Où êtes-vous ? Où est le monde ? Pouvez-vous entendre nos voix ? Êtes-vous sur la même planète ?
J’ai aidé les déplacés et les enfants, en essayant de leur redonner de l’espoir en leur vie, et de les rendre heureux, même pour quelques heures. Nous avons distribué du papier et des crayons de couleur pour qu’ils puissent dessiner et se libérer des énergies négatives à l’intérieur d’eux-mêmes.
Certains ont dessiné des chars et des raids aériens attaquant des enfants qui jouent. D’autres ont dessiné des hangars et des points de distribution d’aide alimentaire tenus par des organisations humanitaires. Un autre a dessiné un vendeur de falafels : c’était un temps le seul repas disponible, mais même lui a disparu, à cause des pénuries. Des enfants ont dessiné l’hiver sous la tente, la souffrance et la peur de se noyer. L’été, nos enfants ont peur à cause de l’intense chaleur sous les tentes. L’hiver, ils ont peur du froid et des risques d’inondation.

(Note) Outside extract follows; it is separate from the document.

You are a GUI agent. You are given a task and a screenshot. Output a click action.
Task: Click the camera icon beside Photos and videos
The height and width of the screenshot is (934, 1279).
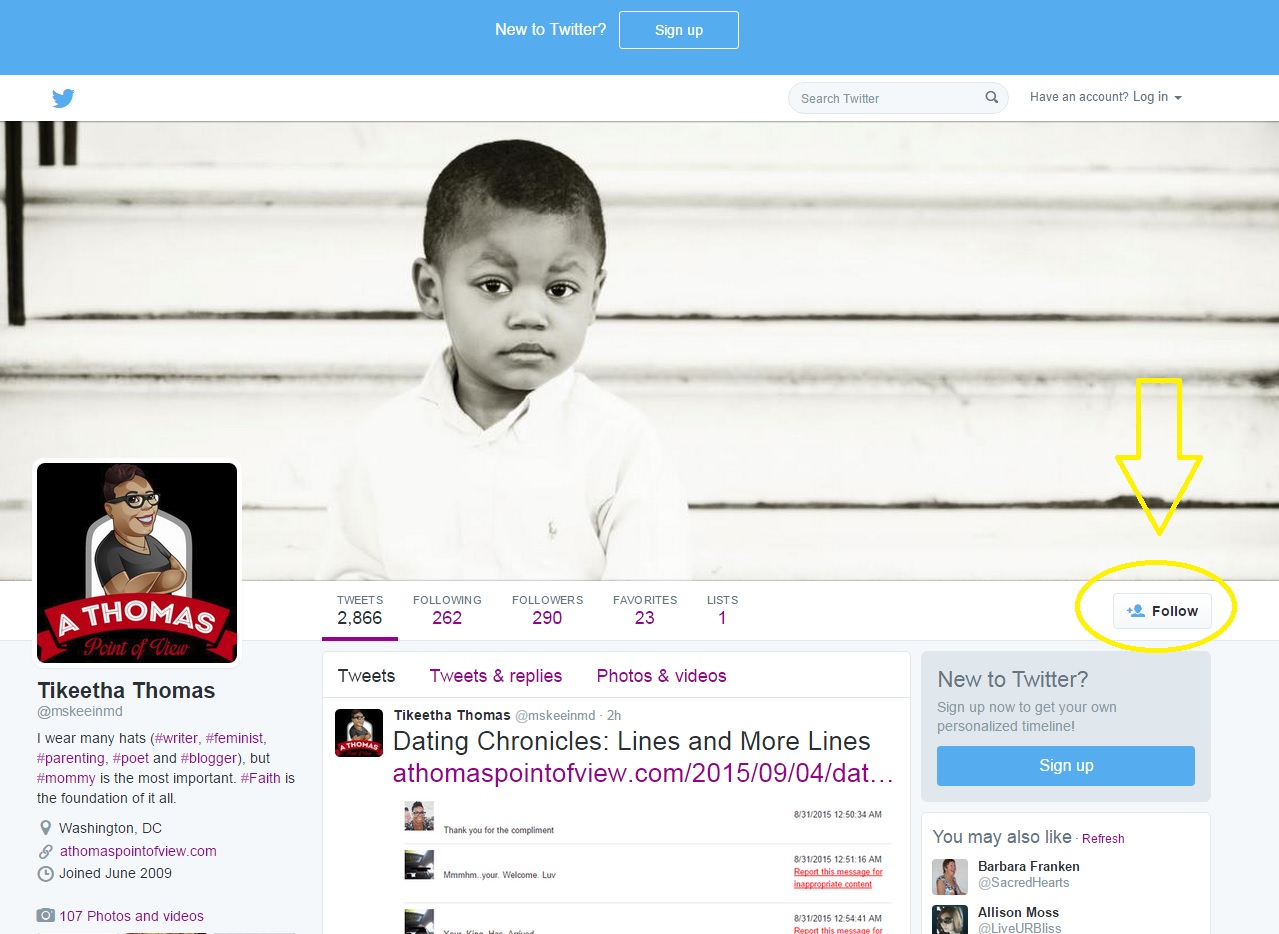(x=45, y=916)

Un jour, mon frère est allé au marché, comme à son habitude, lorsqu’un groupe de bandits et de voleurs l’a attaqué, pour prendre son argent et tout ce qu’il pouvait avoir. La guerre a donné du pouvoir aux gangs, aux bandits et aux familles armées qui commettent ces actes contre des civils. Certains collaborent avec l’occupation, comme un homme nommé Abu Shabab, qui a des liens directs avec les occupants et a été fourni par Israël en armes et en véhicules dernier cri.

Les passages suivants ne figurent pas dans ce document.